The computer was built from Silicon Graphics (Mountain View, CA) Altix systems and is driven by 10,240 Intel Itanium 2 processors. Columbia tops Japan’s famed Earth Simulator, rated at 35.86 teraflops, and IBM’s recent in-house Blue Gene/L experiment, rated at 36.01 teraflops.
Named in honor of the astronauts aboard Shuttle Columbia who perished in an in-flight explosion in 2003, the computer promises to revolutionize NASA’s scientific rate of discovery.

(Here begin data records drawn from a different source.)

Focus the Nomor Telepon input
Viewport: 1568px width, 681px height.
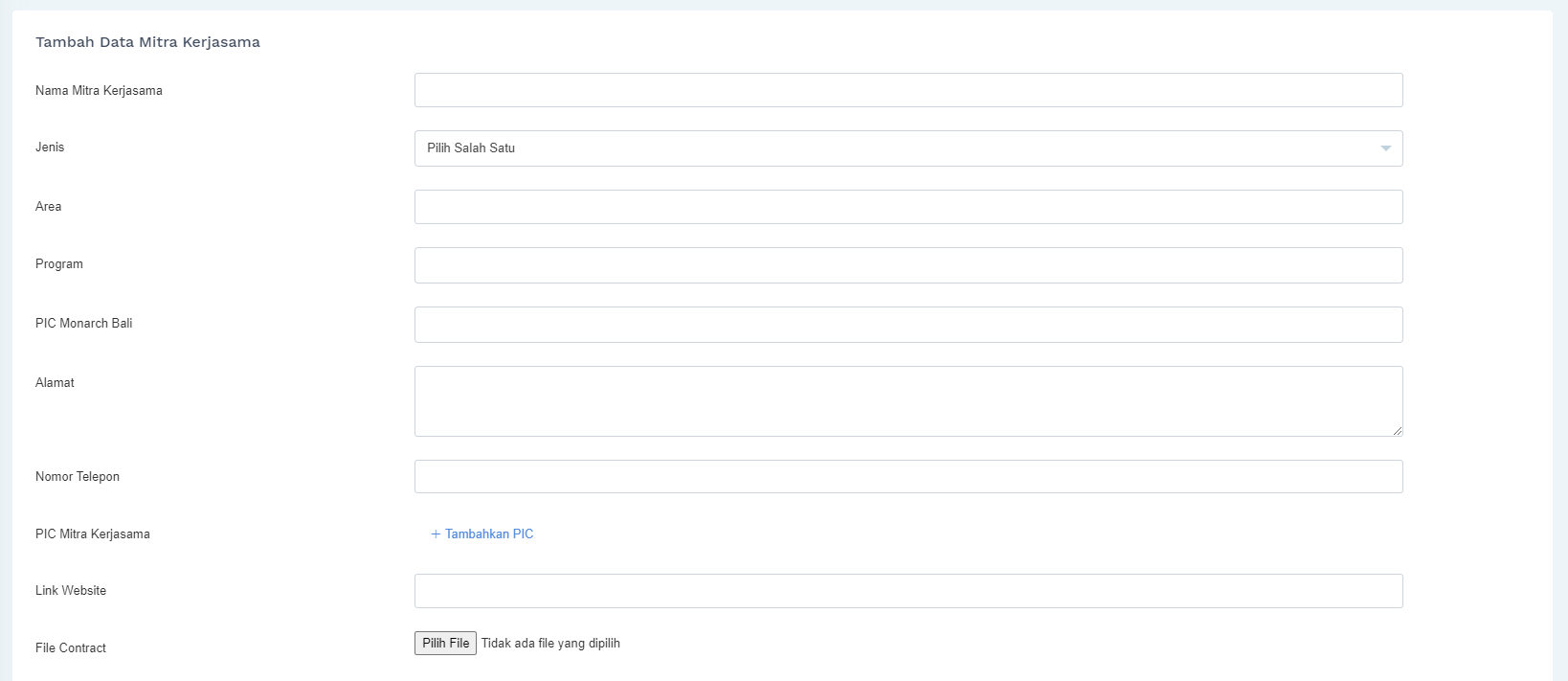(x=907, y=477)
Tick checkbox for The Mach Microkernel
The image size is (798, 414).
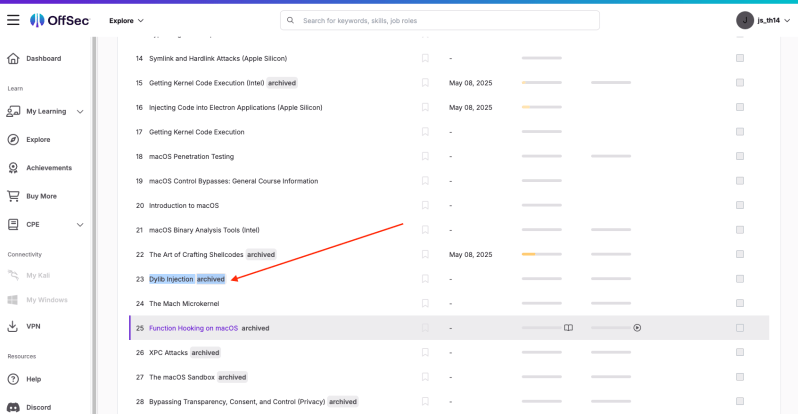point(740,303)
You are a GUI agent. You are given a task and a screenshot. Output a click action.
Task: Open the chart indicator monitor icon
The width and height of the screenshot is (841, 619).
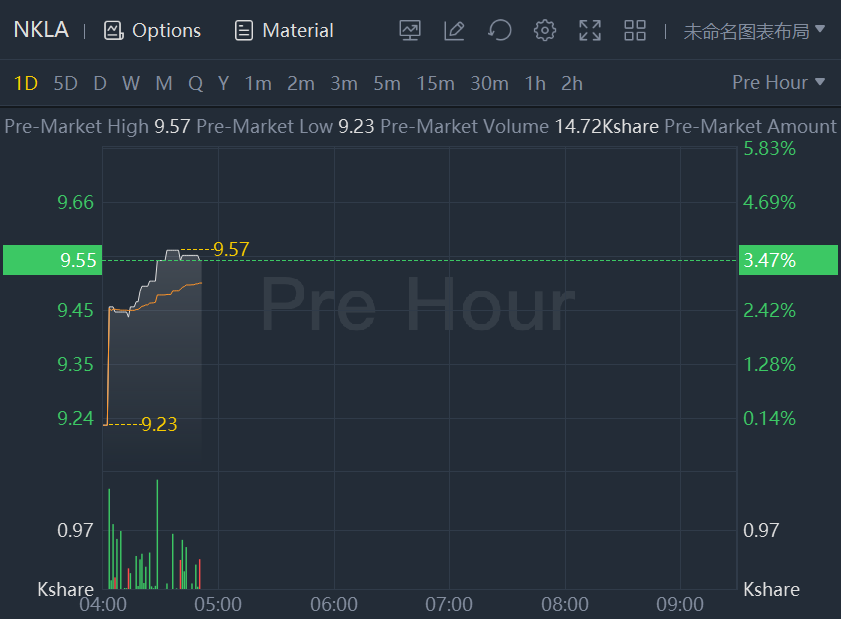point(409,30)
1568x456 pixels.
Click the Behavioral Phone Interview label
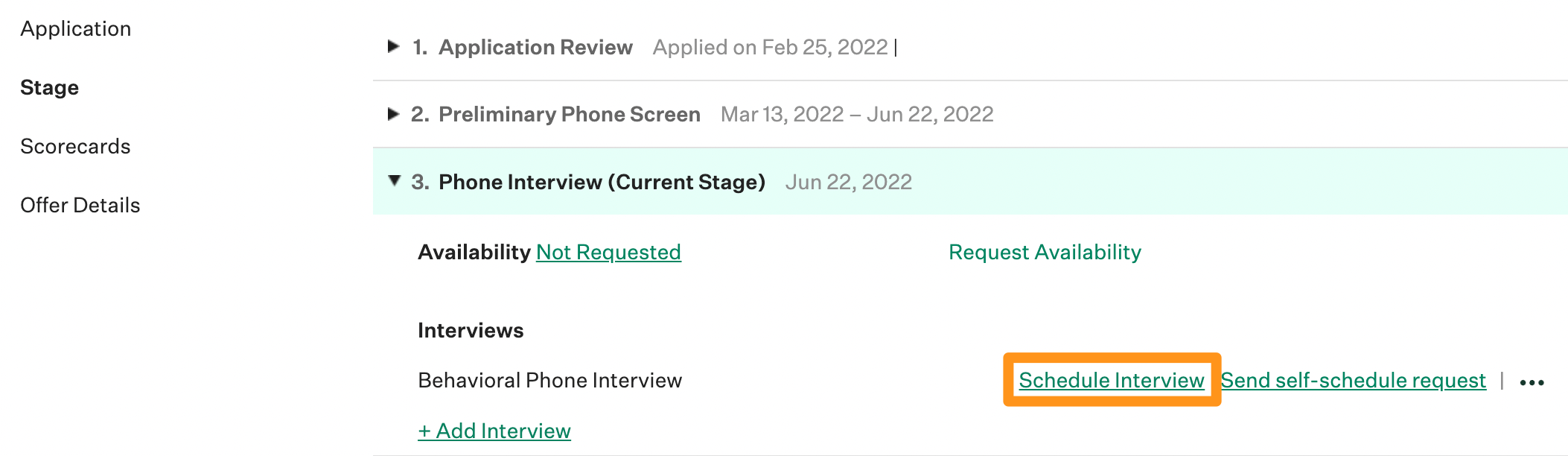(549, 381)
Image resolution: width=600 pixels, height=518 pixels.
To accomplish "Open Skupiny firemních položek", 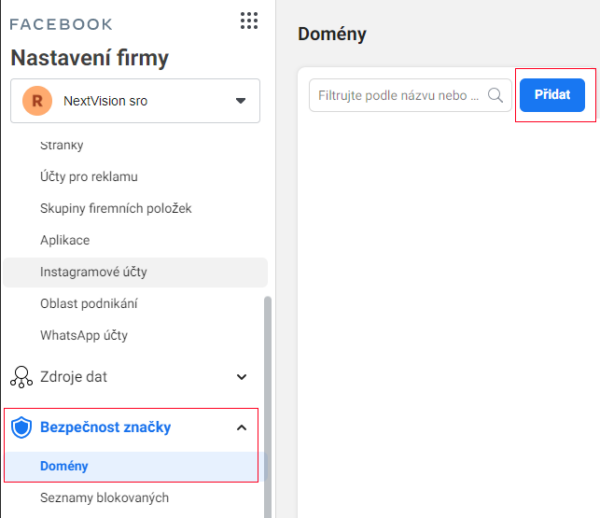I will tap(115, 208).
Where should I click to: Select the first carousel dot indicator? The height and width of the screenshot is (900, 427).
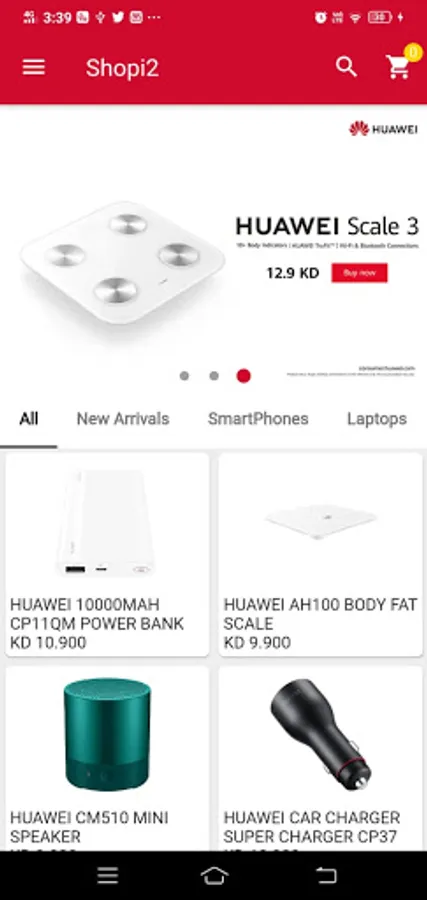184,376
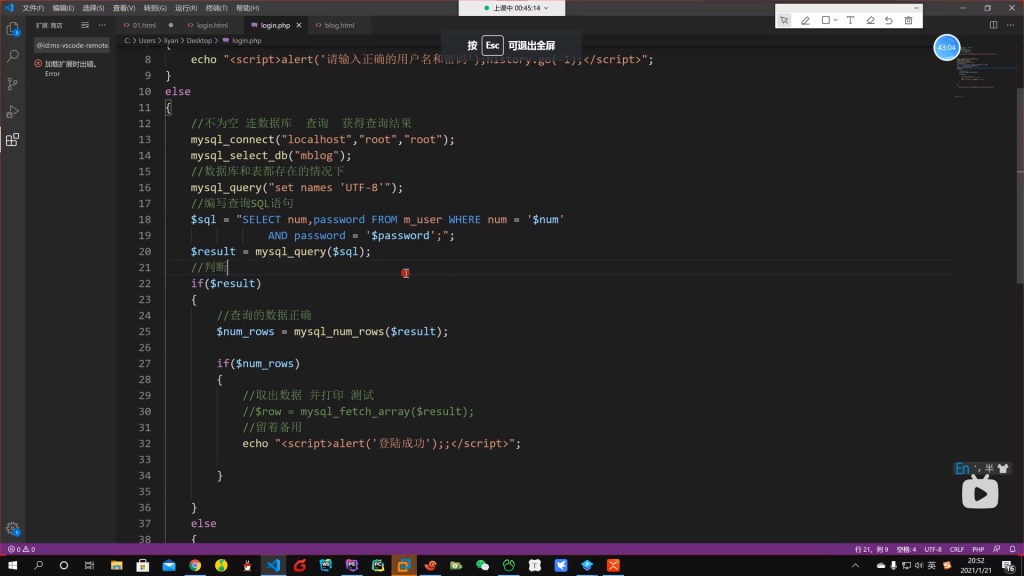Screen dimensions: 1024x576
Task: Click the PHP language mode indicator
Action: pyautogui.click(x=978, y=549)
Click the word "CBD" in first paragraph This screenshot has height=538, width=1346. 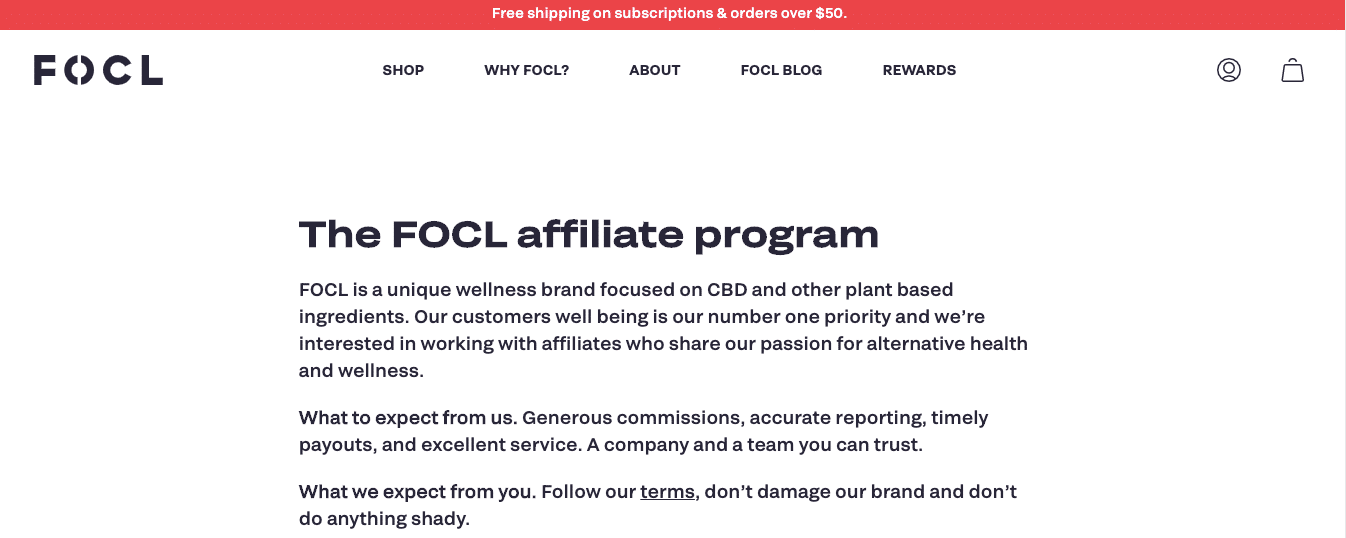click(727, 290)
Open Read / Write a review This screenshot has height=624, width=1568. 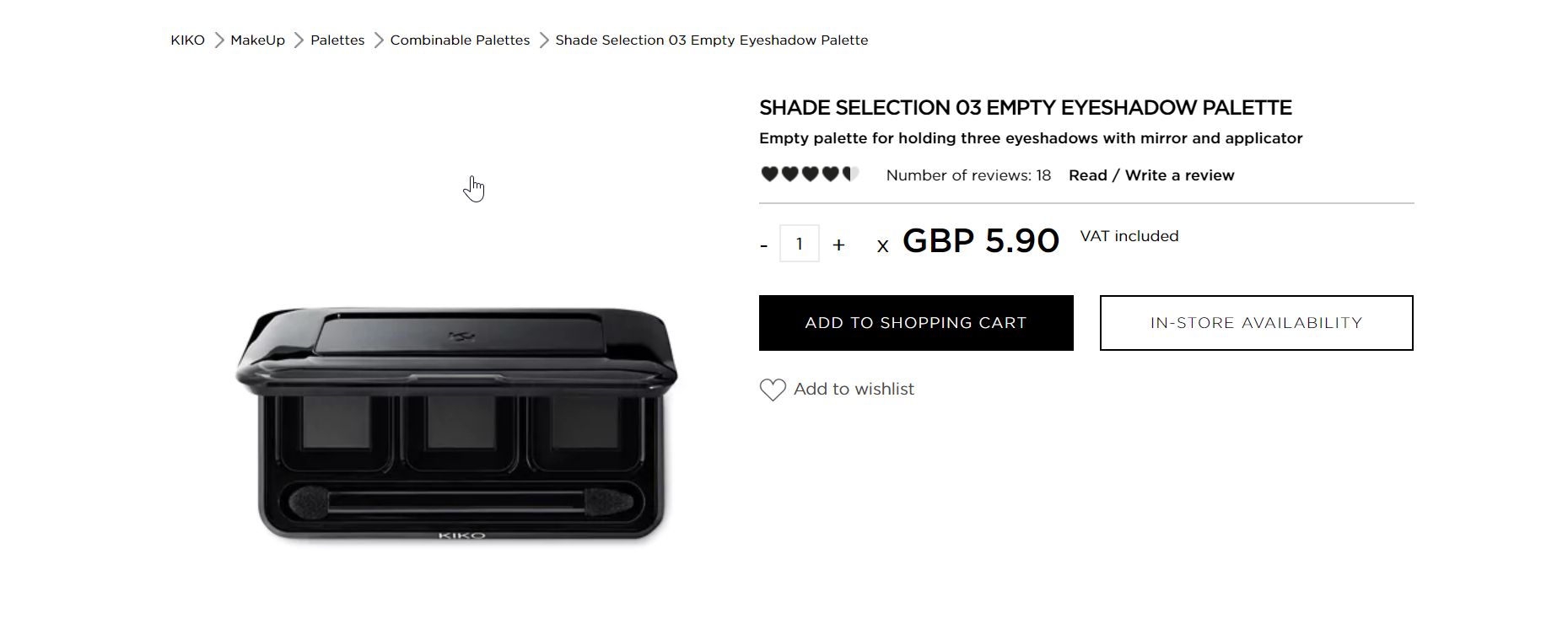click(x=1150, y=175)
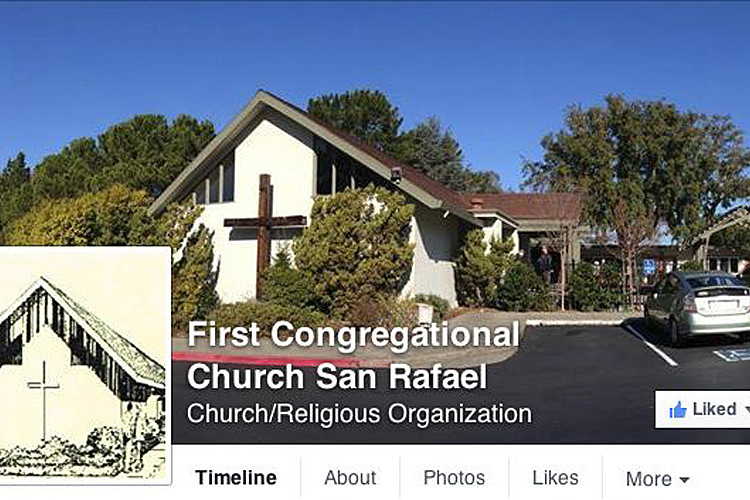The image size is (750, 500).
Task: Open the Timeline tab
Action: (236, 478)
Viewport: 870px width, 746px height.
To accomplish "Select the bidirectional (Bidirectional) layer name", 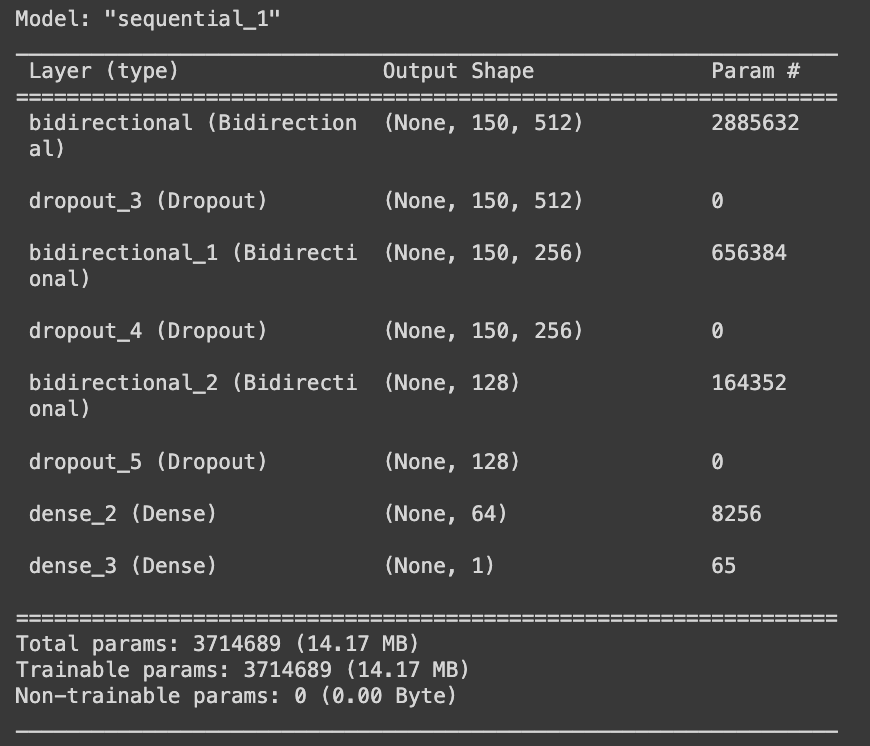I will click(x=193, y=135).

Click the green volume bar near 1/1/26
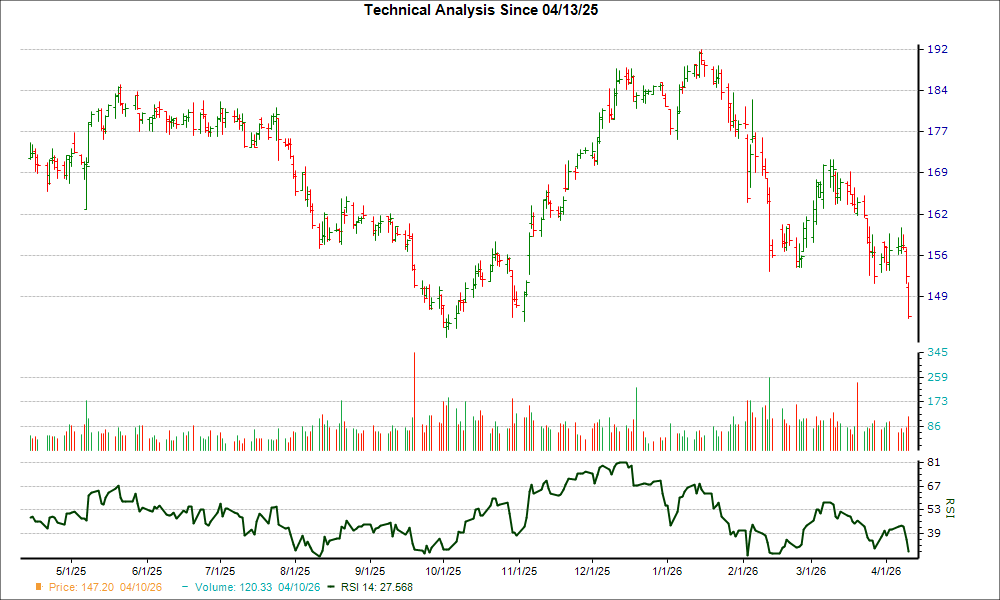tap(636, 410)
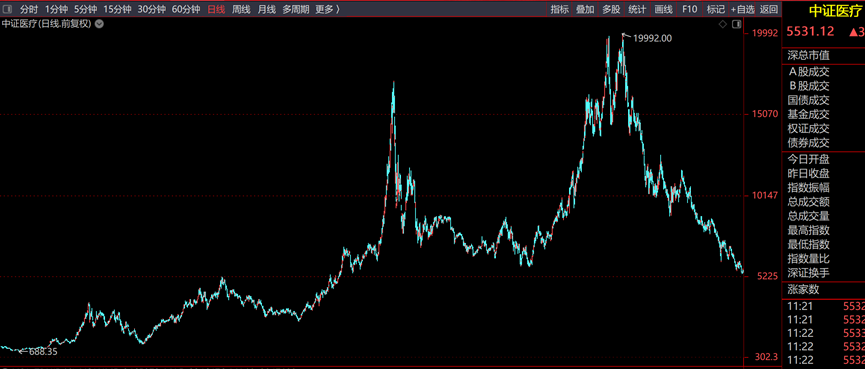This screenshot has height=369, width=865.
Task: Toggle right info panel icon above chart
Action: click(x=736, y=24)
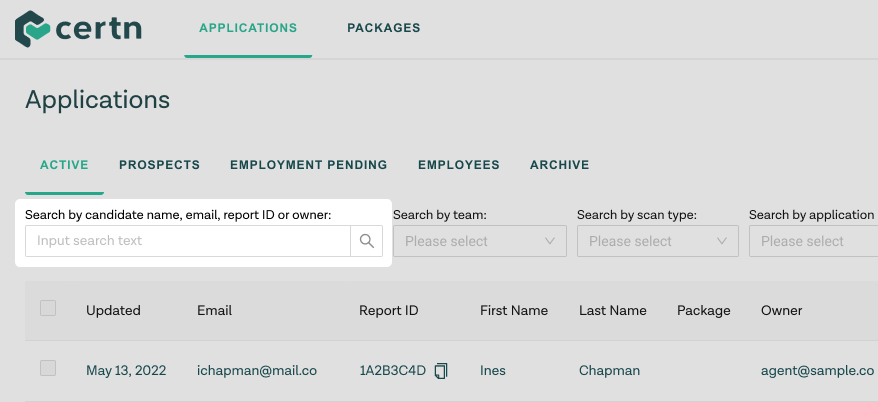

“Benchmarks are useful for confirming that Columbia is meeting our performance expectations, but the numbers we find most significant are something else altogether,” says Walt Brooks, Division Chief, Advanced Supercomputing Division, NASA. “For instance, we find the number five to be significant. This is because with Columbia, scientists are discovering they can potentially predict hurricane paths a full five days before the storm reaches landfall, an enormous improvement over today’s twoday warnings and one that may present huge advantages for saving human life and property.
“Also significant is the number one,” Brooks says, “because with just one of Columbia’s 20 Altix systems, we’ve reduced the time required to perform complex aircraft design analysis from years to a single day.”